Puis, il rompit le silence en demandant brusquement au ministre des Affaires étrangères : « Que devons-nous faire maintenant ? »
Alors, ils ont commencé à s’entretenir des mesures diplomatiques à prendre
d’urgence, à voir s’il fallait convoquer tel ou tel ambassadeur etc.
Je quittai la pièce […]. En arrivant dans l’antichambre, j’ai trouvé […]
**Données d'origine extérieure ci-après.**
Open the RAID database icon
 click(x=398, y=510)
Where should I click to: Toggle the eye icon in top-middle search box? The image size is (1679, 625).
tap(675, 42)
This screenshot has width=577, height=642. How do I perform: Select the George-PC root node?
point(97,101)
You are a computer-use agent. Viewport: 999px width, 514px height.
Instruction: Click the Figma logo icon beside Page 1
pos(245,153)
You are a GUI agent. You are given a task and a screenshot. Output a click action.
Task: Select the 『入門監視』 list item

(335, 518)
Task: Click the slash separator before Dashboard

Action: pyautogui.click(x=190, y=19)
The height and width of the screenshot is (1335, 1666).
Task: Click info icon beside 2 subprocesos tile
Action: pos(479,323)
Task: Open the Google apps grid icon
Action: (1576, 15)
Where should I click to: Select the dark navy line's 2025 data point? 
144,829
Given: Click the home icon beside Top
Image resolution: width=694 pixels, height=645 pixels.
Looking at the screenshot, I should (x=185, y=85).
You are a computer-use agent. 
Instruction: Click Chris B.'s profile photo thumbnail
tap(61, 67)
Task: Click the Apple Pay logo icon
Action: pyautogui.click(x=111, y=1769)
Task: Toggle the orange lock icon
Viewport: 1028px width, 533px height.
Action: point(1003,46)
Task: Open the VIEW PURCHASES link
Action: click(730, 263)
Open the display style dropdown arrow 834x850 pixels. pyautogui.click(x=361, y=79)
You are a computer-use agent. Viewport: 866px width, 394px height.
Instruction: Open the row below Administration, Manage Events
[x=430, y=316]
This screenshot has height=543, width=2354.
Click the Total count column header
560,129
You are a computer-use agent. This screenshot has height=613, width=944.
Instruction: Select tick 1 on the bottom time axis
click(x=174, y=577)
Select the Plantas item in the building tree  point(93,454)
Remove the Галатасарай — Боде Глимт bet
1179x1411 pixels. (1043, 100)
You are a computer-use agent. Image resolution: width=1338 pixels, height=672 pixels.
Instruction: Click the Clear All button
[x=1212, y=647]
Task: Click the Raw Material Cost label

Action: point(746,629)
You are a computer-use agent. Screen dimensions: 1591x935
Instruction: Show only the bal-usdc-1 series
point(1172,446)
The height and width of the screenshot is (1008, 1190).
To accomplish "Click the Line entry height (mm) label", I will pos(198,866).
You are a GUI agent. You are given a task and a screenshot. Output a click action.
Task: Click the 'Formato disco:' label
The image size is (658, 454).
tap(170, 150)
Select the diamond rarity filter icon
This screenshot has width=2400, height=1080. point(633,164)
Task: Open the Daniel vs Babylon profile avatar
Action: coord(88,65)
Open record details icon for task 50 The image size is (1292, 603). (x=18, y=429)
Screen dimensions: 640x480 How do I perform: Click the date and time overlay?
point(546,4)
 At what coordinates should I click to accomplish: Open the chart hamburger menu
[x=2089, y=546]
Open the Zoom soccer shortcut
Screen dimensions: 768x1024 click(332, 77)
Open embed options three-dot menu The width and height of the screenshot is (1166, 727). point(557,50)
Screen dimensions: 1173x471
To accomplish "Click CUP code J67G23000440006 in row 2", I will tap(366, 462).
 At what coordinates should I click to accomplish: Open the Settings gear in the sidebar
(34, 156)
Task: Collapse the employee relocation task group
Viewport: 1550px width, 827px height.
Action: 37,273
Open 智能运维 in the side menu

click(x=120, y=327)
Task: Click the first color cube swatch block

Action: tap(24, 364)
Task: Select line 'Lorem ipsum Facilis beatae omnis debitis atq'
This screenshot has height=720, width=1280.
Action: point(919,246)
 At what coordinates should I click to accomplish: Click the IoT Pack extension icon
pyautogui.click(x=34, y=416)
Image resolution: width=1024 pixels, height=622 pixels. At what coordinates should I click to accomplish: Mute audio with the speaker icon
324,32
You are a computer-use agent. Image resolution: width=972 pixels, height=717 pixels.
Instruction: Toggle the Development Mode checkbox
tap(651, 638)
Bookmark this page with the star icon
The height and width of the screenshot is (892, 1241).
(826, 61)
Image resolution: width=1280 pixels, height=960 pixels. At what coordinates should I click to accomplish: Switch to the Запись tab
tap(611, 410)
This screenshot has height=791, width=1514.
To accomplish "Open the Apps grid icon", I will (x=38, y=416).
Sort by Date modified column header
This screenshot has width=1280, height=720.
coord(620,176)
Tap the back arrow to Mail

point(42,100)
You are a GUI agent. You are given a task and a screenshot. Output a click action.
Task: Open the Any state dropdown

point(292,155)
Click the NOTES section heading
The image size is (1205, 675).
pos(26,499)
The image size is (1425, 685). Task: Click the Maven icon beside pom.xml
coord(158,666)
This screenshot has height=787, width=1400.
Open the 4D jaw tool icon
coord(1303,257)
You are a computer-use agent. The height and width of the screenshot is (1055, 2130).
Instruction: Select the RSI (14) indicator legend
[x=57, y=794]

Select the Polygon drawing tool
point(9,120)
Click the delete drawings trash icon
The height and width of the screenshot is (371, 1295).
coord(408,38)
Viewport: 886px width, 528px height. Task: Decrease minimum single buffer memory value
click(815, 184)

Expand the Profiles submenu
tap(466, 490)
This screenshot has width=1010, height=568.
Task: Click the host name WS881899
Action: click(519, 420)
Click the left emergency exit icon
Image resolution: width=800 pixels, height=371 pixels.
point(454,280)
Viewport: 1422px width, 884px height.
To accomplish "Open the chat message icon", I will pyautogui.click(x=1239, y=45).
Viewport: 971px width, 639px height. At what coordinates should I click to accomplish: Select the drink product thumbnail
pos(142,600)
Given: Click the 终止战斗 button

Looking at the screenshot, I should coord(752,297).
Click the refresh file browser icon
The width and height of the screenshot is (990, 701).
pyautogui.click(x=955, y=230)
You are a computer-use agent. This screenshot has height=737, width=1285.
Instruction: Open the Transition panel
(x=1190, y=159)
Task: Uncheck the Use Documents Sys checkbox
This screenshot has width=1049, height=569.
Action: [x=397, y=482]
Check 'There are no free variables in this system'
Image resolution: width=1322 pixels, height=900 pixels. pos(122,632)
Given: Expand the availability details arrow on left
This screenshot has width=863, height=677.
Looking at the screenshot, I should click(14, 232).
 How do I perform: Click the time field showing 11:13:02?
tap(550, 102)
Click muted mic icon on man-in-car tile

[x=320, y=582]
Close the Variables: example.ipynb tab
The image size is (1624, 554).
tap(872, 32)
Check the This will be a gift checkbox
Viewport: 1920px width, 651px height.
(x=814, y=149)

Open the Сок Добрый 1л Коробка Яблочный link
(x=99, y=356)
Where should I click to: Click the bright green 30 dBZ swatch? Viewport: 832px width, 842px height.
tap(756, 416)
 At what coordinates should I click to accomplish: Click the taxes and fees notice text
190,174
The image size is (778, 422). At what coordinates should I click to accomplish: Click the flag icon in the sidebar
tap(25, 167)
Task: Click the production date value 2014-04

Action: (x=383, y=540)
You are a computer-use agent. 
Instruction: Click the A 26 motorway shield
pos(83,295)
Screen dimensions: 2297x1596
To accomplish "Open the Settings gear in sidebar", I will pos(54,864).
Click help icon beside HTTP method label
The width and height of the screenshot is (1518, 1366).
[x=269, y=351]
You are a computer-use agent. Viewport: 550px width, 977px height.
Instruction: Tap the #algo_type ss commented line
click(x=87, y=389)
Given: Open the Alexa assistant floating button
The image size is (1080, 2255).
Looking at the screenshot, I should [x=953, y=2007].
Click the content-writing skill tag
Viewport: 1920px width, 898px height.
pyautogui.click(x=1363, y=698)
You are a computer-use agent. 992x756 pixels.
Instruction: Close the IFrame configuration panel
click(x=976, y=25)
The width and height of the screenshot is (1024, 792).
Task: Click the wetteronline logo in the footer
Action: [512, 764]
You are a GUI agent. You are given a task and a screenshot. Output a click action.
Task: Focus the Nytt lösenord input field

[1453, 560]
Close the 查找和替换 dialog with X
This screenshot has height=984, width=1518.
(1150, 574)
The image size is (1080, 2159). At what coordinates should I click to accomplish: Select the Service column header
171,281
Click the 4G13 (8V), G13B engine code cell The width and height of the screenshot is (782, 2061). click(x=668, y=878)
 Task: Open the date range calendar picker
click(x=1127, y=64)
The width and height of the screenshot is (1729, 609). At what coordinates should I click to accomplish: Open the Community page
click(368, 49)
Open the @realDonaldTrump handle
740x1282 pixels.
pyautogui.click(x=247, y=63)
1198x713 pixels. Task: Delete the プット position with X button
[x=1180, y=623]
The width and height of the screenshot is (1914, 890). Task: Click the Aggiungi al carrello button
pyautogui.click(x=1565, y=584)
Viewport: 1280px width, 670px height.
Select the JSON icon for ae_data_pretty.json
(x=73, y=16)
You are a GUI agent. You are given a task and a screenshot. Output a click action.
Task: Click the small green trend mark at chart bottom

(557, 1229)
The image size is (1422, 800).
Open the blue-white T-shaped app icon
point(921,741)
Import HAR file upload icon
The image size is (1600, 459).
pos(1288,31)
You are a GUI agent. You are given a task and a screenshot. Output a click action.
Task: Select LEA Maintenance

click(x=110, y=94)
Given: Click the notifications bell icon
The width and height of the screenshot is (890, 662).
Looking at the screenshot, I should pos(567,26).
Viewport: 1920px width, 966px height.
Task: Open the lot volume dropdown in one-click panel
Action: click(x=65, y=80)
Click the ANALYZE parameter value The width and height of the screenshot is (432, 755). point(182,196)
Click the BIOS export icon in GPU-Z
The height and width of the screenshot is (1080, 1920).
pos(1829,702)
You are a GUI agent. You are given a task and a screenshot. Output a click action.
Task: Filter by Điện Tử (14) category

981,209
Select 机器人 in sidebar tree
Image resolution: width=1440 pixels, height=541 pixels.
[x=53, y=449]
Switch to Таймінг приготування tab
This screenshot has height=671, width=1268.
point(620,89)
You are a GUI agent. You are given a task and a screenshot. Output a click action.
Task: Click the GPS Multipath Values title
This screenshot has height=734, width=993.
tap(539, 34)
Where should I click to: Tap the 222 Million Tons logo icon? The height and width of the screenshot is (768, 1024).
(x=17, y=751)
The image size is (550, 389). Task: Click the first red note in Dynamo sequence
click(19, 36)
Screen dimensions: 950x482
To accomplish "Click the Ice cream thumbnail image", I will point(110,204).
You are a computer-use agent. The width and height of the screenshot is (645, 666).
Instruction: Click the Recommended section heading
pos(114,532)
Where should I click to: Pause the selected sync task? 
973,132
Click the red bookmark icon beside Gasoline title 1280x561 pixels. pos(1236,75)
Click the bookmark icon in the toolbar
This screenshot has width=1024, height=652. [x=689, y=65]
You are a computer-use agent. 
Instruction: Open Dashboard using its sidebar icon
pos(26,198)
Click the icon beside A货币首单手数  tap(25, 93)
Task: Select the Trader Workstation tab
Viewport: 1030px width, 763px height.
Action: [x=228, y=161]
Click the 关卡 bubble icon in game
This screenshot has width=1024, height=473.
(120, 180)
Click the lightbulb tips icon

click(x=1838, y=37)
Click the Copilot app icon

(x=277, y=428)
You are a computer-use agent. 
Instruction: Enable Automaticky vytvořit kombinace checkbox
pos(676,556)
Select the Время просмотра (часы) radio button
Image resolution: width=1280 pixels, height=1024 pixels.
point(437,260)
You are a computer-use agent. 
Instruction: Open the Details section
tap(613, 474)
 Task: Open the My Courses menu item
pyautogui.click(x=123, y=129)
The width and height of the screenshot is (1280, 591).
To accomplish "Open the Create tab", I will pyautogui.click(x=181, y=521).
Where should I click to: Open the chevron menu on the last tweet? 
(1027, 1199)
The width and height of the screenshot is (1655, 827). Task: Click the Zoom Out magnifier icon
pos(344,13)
un certain nombre de membres du Cabinet du Reich et d’autres hauts
fonctionnaires qui m’avaient lancé des regards interrogateurs au moment
où j’étais entré, car ils savaient que j’avais eu un entretien avec
l’ambassadeur de Grande-Bretagne, et auxquels j’avais répondu
qu’il n’y aurait pas de second Munich. En sortant, je vis à leurs regards
soucieux qu’ils avaient bien compris ce que j’avais voulu dire et quand
je leur ai appris que je venais de remettre un ultimatum britannique à Hitler,
un silence consterné régna dans la pièce. Les visages devinrent graves
et je me souviens encore par exemple que Göring qui se trouvait devant moi,
s’est retourné et m’a dit : « Si nous perdons cette guerre, que Dieu ait pitié
de nous ». Goebbels était seul dans un coin, l’air très grave, pour ne pas
dire consterné. Cette atmosphère déprimante se traduisait sur les visages
de tous les assistants." [TMI, X, 213].
Est-là la réaction d’individus qui ont enfin trouvé la guerre dont ils rêvaient
depuis des semaines,voire des mois ? Assurément non.
Hitler voulut éviter l’extension du conflit germano-polonais.
Dans son témoignage à Nuremberg, P.Schmidt évoque les mesures d’urgence auxquelles Hitler et von Ribbentrop ont immédiatement réfléchi.
Peu après, l’ancien ministre des Affaires étrangères allemand confirma
que son Gouvernement avait ardemment voulu éviter une extension
du conflit germano-polonais. Devant les juges de Nuremberg, il déclara :
"
Ce fut mon plus grand désir [...], dès la fin de la guerre de Pologne,
de tenter de localiser la guerre, c'est-à-dire d'éviter que la guerre ne
s'étendît davantage en Europe. Pourtant il me fallut me rendre compte
bien vite que, lorsqu'une guerre a éclaté, la politique ne joue pas toujours,
ou plutôt plus du tout, un rôle décisif et que, à ce moment-là,
les prétendus horaires des États-majors entrent en jeu.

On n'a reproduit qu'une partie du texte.